Taking care of oral health helps the brain to stay safe.
Alzheimer’s disease is the leading neurodegenerative disease characterized by progressive cognitive decline. It affects one person in the United States every 65 seconds, and this is only one country. As the aging population keeps increasing from improving healthcare, there is a global concern on identifying risk factors for Alzheimer’s disease in the hope of lowering its prevalence.
Researchers in China, Brazil, Sweden, Korea, Japan, England, and the USA have observed that people who had tooth loss are more likely to develop Alzheimer’s Disease. The risk is about 2.62-fold (162% increase) to as much as 3.61-fold, as calculated by a 2018 meta-analysis that synthesized data from 21 independent studies. A 2-fold means twice as likely which is not to be taken lightly; so academics have pursued this research field over the years.

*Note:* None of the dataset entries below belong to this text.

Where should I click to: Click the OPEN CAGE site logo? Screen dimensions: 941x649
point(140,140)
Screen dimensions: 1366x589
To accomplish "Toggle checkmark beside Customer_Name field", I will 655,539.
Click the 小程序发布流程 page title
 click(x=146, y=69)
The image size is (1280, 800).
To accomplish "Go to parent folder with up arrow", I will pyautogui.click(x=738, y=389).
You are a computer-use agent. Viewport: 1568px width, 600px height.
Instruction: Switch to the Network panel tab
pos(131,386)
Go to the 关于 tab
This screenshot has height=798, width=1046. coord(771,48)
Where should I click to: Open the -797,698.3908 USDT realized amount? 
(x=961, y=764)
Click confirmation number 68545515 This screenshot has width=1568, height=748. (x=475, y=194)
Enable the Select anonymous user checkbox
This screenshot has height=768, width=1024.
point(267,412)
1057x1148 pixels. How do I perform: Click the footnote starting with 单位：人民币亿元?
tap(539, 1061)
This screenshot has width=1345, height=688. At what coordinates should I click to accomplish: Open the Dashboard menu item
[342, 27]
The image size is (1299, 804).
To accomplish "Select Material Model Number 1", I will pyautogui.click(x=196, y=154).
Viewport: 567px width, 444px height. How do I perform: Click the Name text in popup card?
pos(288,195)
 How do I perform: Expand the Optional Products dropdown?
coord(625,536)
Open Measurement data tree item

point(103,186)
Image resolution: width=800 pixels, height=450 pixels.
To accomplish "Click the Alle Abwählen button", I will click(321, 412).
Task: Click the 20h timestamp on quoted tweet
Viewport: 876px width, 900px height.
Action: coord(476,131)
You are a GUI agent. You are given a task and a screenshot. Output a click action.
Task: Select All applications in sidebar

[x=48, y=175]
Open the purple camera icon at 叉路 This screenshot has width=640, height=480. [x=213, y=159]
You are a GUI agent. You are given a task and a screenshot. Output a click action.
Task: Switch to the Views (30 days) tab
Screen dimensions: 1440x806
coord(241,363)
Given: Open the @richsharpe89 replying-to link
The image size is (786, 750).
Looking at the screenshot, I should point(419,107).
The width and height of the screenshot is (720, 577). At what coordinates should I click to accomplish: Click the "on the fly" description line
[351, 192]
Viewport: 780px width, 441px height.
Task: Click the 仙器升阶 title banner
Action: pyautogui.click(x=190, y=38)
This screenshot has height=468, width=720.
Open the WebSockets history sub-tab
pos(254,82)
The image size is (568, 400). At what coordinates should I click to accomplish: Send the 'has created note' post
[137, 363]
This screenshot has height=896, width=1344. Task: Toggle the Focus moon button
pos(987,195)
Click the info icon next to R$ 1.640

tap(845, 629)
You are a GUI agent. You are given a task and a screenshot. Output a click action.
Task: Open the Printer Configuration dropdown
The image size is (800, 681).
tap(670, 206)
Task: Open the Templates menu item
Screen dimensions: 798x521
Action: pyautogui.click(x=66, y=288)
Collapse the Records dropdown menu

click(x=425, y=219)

The main oral pathogen that causes periodontal and gingival diseases is Porphyromonas gingivalis that affects 50% of adults in the USA. This bacterium is a member of the normal oral microbiota but may overgrow and thrive uncontrollably under conditions of poor oral hygiene or habitual smoking and alcohol consumption. P. gingivalis can leak from the gum into the blood circulation and potentially infiltrate the blood-brain-barrier.
Several independent groups of scientists have detected the presence of P. gingivalis DNA and its toxins (lipopolysaccharides and gingipains) in the brains of deceased Alzheimer’s patients, which were absent in controls. Their levels also correlated with the severity (or progression) of the disease. Even in living patients with Alzheimer’s, P. gingivalis DNA was identified more frequently in their cerebrospinal fluid than controls.
To determine whether this is a cause or consequence of Alzheimer’s disease, one team inoculated P. gingivalis into the gums of mice periodically for 6 weeks. The mice later developed amyloid plaques — the hallmark neuropathology of Alzheimer’s disease — in their brains, along with the presence of P. gingivalis. Treating the mice with gingipains inhibitors lowered the bacterial load in the brain, as well as amyloid formation, neuroinflammation, and neurodegeneration. The function of gingipains is to cleave proteins, including tau protein in the brain, which might explain its capacity to induce Alzheimer’s.
This elegant research was achieved by the collaboration of Stephen Dominy with 25 researchers from 4 countries, and published in Science Advances in 2019. Their research also corroborated a 2018 one that showed oral infection with P. gingivalis caused bacterial accumulation, amyloid plaques, and neurodegeneration in the brains of mice. “P. gingivalis is causing Alzheimer’s,” says Dominy boldly.
His confidence is not entirely unwarranted. In a randomized, placebo-controlled, phase I clinical trial led by the Cortexyme pharmaceutical company — started by Stephen Dominy and Casey Lynch— the similar drug (gingipains inhibitors) appeared harmless and improved the cognition of 9 patients with mild-to-moderate Alzheimer’s disease in 4 weeks. They are going to start phase II/III soon.
“They did a lot of different experiments to build the case that gingipains are a drug target in Alzheimer’s disease,” says Howard Fillit, a neuroscientist and officer at the nonprofit Alzheimer’s Drug Discovery Foundation in NYC. “I think it’s worth pursuing, and I’m glad they’re in a clinical trial.”
P. gingivalis, therefore, is another prominent pathogen that contributes to Alzheimer’s disease. Others include herpes simplex virus type-1 (HSV-1), arguably the leading microbial agent that can cause Alzheimer’s disease.
This is an era of a paradigm shift in how we view Alzheimer’s disease and neurodegeneration. The microbial etiology of Alzheimer’s has already been put forward, and antimicrobials are the new, emerging forms of treatment.
* Image from the author: List of different microbes that have been associated with AD.
* Image sourced from Microbe Wiki: P. gingivalis colonies grown on blood agar.
Nonetheless, it could be that “older subjects with dementia are more sensitive to oral bacterial and more prone to develop dental infections and therefore this putative causal association could be inverted,” writes Francesco Panza, M.D., PhD., and a neuroscientist at the University of Bari Aldo Moro, Italy, and his colleagues in their 2019 publication in the Brain.
To stay on the safe side, “brush and floss,” says James Noble, neurologist of Columbia University. “Regular surveillance and good oral hygiene throughout life are likely to reduce the unnecessary burden of AD in some individuals,” agrees Singhraoa and Olsen in their 2019 publication in the Journal of Oral Microbiology. In fact, there is data — from an 18-year longitudinal study comprising 5468 older adults — showing that people who don't brush their teeth regularly had a 22–65% increased risk of developing Alzheimer’s.